Nessa compreensão, o nacional-trabalhismo advoga uma concepção soberanista e socializada do desenvolvimento, em íntima relação com o aprofundamento da cidadania. O único desenvolvimento possível é o soberano e autônomo, isto é, o que se fundamenta nos recursos próprios da nação para elevar a capacidade criadora do trabalho nacional, melhorar o padrão material de vida de toda a população, integrar as diferentes regiões em um mesmo mercado interno dinâmico e ampliar o horizonte de possibilidades dos brasileiros, independente da sua classe de origem.
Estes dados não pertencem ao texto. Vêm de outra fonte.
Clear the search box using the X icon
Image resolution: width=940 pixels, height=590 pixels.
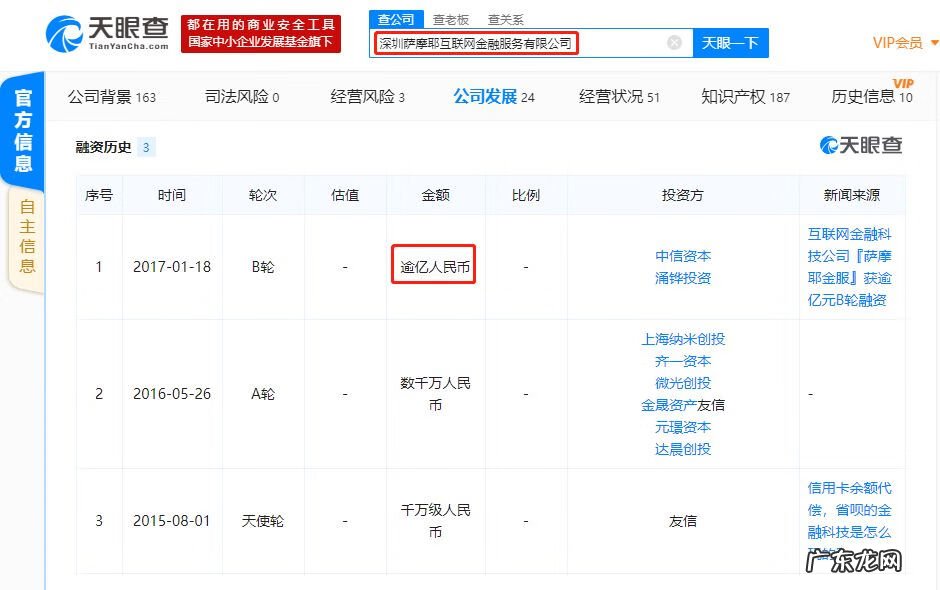coord(675,42)
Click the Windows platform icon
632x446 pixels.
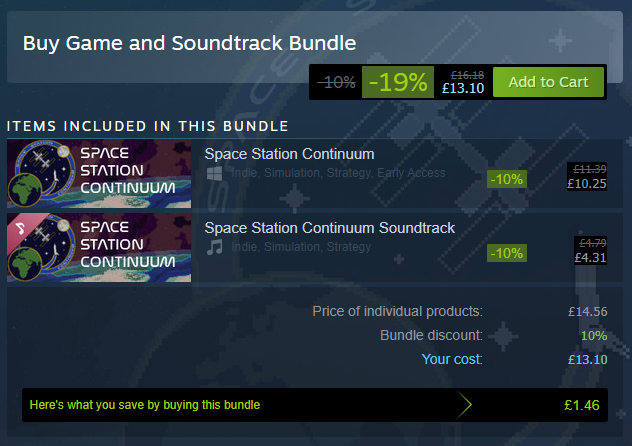(214, 173)
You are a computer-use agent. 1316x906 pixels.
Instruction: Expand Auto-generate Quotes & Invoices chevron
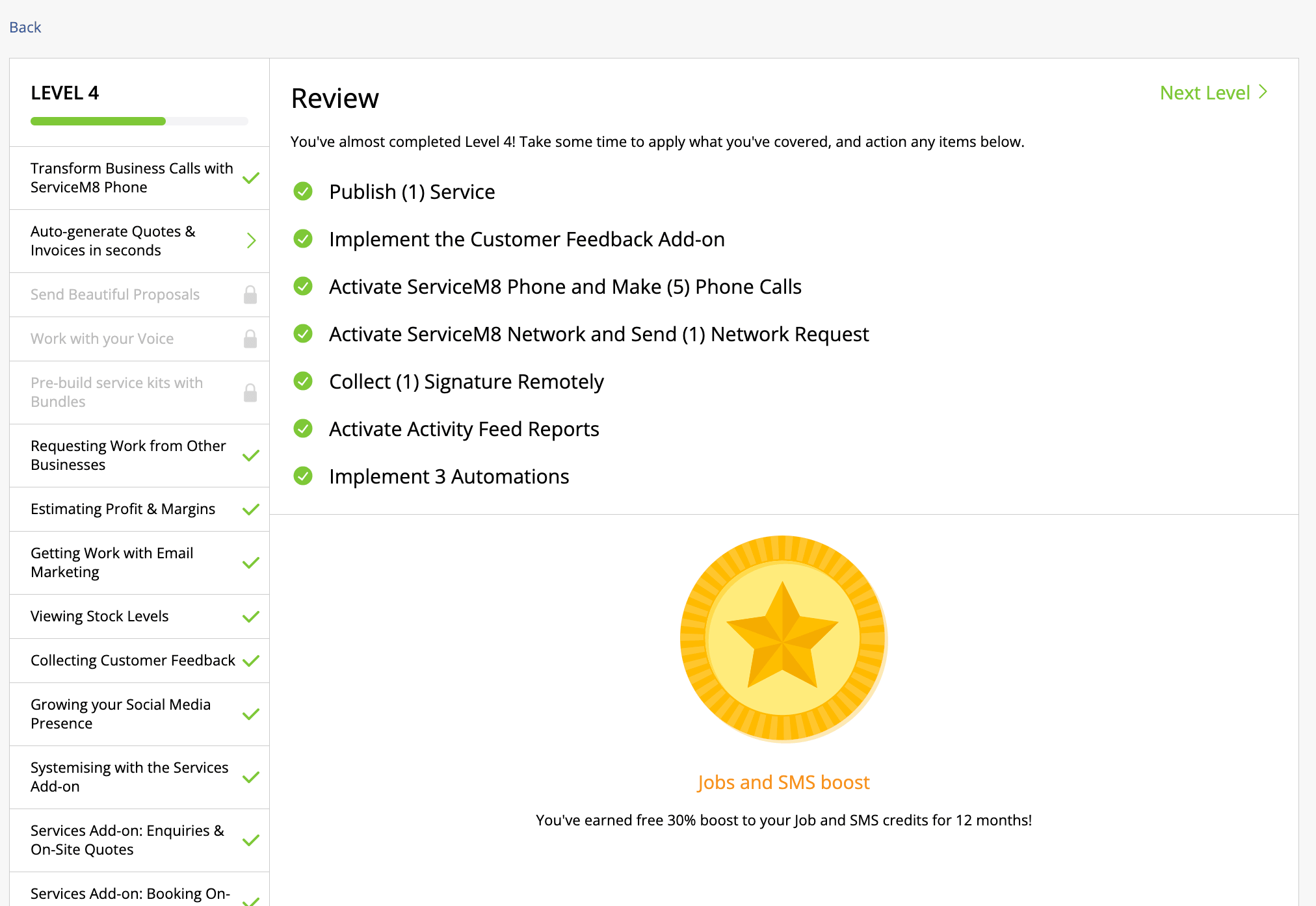coord(252,241)
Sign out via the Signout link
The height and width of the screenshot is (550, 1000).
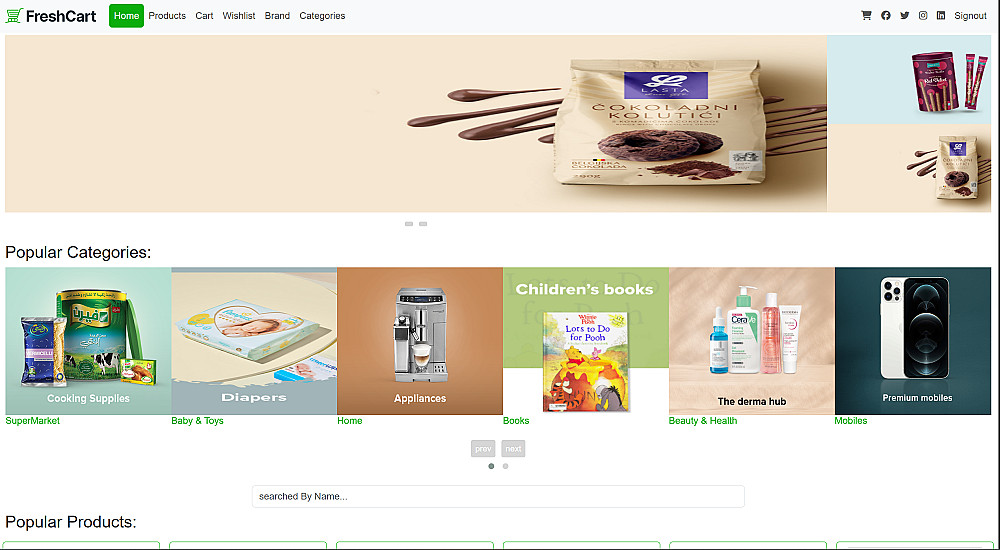(x=971, y=15)
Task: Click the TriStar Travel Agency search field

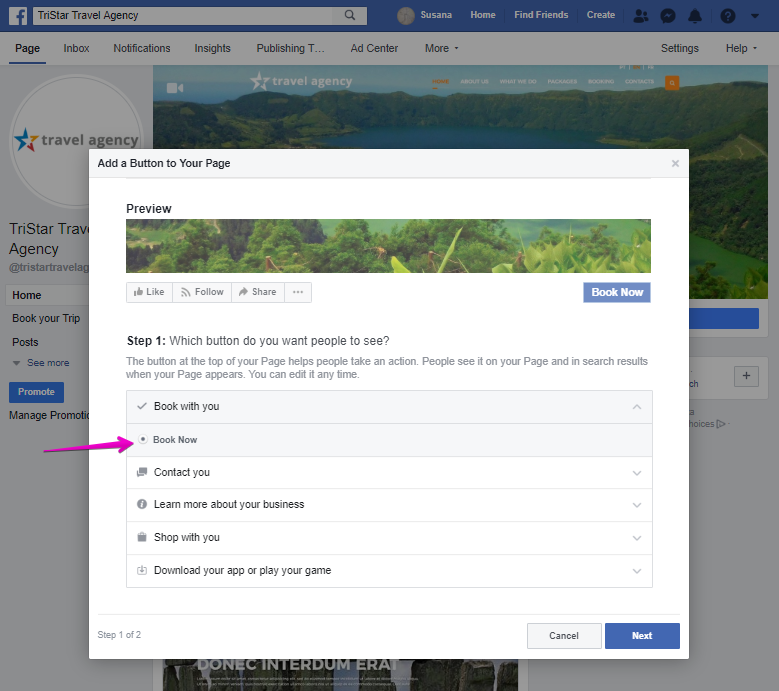Action: (185, 15)
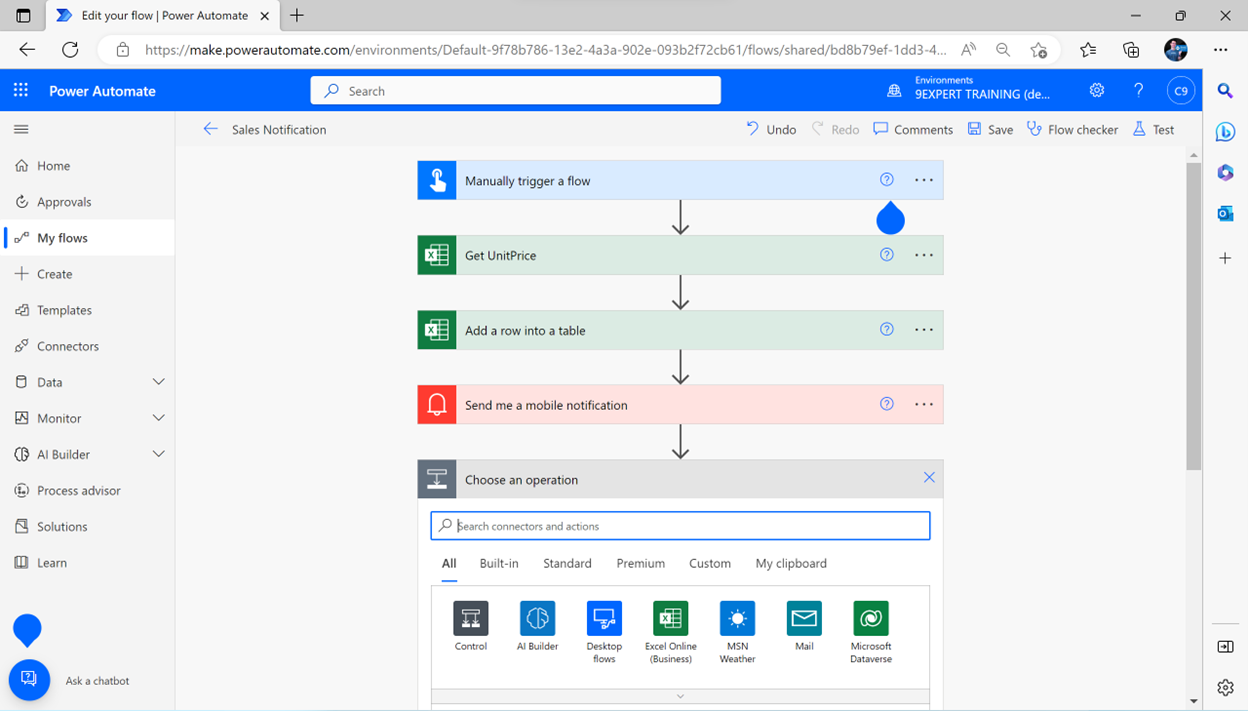Open the ellipsis menu on Get UnitPrice step

(x=923, y=255)
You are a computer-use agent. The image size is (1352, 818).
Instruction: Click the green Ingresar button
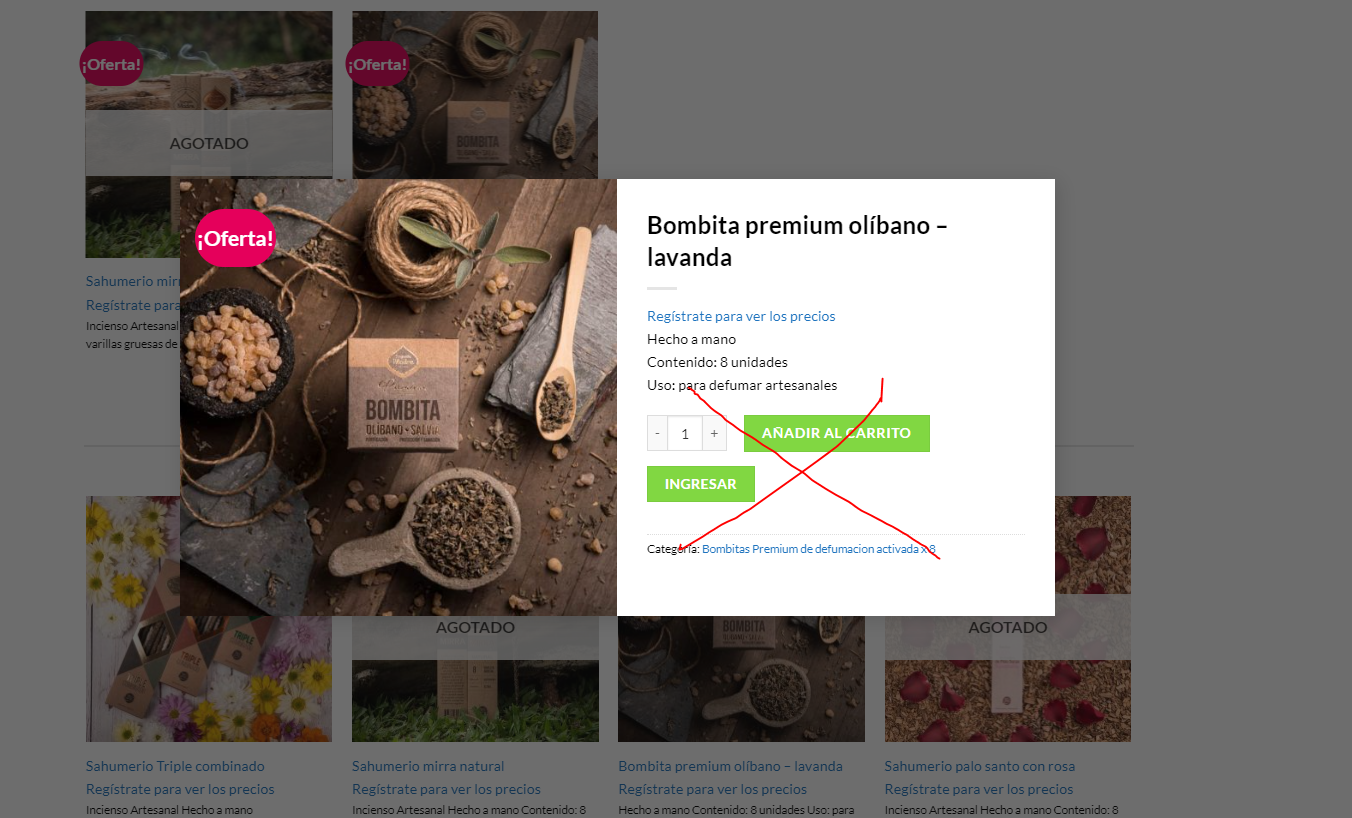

O desenvolvimento nacional-trabalhista concorre para a ampliação do sentido da cidadania, ao permitir, em paralelo às liberdades civis e políticas, o compartilhamento das riquezas entre os diferentes grupos sociais, indispensável para aumentar a procura interna e sustentar endogenamente a produção nacional.

A liderança e a mediação estatais, asseguradoras e articuladoras das condições financeiras e infraestruturais para a iniciativa empresarial, de um lado, e dos direitos trabalhistas e sociais, de outro, são fundamentais para a efetividade do regime de liberdade social propiciado pelo desenvolvimento soberano e a serviço da cidadania.

Evidentemente, o nacional-trabalhismo não é utópico e sabe que a luta é a condição permanente da política. Porém, não entende o conflito como um valor em si próprio, mas como uma circunstância intermediária para alcançar resultados políticos maiores e unificadores da nação.

O caráter realista e não utópico do nacional-trabalhismo manifesta-se no fato de ser uma corrente política formulada não por intelectuais de gabinete, entregues a projetos platônicos e cerebrinos, mas por homens e mulheres profundamente envolvidos nas tarefas práticas da política e nas grandes questões nacionais em voga.

Personalidades como José Bonifácio de Andrada e Silva, Raimundo Teixeira Mendes, Alberto Torres, Oliveira Vianna, Alberto Pasqualini, além, claro, da liderança de Getúlio Vargas e do gênio Darcy Ribeiro foram os principais formuladores e executores do nacional-trabalhismo. Este legado, ao mesmo tempo prático e teórico delimita o nacional-trabalhismo como ideário de emancipação nacional brasileira e a serviço de todos os brasileiros.

Felipe Quintas

Doutorando em Ciência Política na Universidade Federal Fluminense.